* The task
What lines of the data hold the string "computer"? Pull each one out.

(Stored records)
Content starts
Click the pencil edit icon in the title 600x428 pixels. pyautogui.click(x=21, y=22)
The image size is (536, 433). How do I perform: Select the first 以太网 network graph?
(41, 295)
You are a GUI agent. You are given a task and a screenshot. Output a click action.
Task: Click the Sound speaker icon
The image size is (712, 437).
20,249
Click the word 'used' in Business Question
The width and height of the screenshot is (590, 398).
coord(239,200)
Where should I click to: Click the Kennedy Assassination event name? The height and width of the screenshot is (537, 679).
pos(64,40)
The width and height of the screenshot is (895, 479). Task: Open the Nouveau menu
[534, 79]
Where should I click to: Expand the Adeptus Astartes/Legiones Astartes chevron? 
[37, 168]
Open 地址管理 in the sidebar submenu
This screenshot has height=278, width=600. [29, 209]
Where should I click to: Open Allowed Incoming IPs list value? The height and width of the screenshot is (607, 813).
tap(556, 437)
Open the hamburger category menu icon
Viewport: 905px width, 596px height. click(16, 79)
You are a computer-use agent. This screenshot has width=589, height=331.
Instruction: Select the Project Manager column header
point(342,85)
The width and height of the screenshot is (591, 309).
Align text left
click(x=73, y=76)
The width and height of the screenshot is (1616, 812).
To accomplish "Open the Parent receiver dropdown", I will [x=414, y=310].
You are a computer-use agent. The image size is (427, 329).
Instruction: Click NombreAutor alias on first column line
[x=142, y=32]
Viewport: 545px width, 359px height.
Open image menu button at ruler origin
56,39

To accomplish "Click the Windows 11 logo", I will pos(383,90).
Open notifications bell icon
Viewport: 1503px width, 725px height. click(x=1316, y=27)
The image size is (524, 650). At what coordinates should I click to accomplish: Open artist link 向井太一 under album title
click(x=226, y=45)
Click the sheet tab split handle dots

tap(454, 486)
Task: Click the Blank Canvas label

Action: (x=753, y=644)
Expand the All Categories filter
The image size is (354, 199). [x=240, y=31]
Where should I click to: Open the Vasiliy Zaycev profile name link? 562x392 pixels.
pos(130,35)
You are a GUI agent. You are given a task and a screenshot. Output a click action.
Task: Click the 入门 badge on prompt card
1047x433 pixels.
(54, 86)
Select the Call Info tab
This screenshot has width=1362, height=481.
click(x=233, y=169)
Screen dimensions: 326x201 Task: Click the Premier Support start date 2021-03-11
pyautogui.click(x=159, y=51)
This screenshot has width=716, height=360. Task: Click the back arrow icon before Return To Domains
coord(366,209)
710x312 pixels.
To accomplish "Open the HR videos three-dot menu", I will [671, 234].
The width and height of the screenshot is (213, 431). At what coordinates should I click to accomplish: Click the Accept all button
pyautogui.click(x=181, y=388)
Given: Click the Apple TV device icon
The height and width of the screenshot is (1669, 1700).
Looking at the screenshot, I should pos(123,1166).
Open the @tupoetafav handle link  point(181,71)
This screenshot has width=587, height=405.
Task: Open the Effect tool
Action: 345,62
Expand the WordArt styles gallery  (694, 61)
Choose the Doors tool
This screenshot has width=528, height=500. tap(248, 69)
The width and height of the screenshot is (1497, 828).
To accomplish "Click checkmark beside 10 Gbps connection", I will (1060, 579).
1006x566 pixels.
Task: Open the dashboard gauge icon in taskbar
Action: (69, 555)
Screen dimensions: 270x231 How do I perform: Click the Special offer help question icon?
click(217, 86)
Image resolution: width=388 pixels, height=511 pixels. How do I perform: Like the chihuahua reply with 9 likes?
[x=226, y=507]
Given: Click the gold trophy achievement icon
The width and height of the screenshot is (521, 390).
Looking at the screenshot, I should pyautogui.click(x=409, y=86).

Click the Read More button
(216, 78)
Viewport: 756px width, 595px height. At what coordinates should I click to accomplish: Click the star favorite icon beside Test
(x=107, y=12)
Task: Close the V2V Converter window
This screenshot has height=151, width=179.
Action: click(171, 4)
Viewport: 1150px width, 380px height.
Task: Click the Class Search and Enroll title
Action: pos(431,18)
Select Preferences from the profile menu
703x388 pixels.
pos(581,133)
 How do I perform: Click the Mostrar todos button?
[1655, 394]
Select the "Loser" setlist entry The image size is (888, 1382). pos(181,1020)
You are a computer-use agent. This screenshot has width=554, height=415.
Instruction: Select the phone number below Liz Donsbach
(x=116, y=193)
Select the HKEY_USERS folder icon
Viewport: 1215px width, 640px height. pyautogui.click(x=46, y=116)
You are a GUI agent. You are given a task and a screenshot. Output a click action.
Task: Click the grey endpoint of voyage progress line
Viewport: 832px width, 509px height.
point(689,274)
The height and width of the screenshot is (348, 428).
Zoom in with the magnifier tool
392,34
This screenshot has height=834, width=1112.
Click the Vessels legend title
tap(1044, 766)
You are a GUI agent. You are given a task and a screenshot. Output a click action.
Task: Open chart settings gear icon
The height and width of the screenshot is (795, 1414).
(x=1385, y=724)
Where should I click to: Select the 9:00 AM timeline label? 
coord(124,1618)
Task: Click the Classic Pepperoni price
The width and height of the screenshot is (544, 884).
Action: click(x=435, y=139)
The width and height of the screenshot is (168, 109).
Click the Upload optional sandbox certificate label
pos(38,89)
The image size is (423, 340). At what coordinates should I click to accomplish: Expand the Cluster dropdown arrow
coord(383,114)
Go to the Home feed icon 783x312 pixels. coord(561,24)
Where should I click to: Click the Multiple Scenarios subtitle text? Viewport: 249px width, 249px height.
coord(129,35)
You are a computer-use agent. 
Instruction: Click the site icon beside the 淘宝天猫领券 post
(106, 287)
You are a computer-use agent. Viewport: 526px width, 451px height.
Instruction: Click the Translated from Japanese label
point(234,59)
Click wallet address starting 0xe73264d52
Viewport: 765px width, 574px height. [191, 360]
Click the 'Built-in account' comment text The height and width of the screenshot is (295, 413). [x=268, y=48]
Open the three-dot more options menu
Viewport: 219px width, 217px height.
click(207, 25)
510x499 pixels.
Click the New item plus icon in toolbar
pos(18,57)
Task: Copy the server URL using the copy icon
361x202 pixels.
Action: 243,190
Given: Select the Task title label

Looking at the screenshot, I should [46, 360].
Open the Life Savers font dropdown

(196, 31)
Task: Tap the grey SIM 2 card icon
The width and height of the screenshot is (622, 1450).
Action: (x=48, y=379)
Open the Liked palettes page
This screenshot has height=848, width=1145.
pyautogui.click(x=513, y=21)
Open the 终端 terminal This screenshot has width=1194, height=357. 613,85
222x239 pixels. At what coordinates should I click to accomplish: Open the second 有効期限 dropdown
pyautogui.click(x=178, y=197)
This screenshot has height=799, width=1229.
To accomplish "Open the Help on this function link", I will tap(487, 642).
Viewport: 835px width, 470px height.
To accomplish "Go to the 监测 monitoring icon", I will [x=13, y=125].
Content ends
* Finished exercise
You are a computer-use agent. This screenshot has width=589, height=331.
You are a computer-use agent. The image size is (427, 329).
You are a computer-use agent. This screenshot has width=554, height=415.
You are a computer-use agent. 
You are a computer-use agent. Viewport: 526px width, 451px height.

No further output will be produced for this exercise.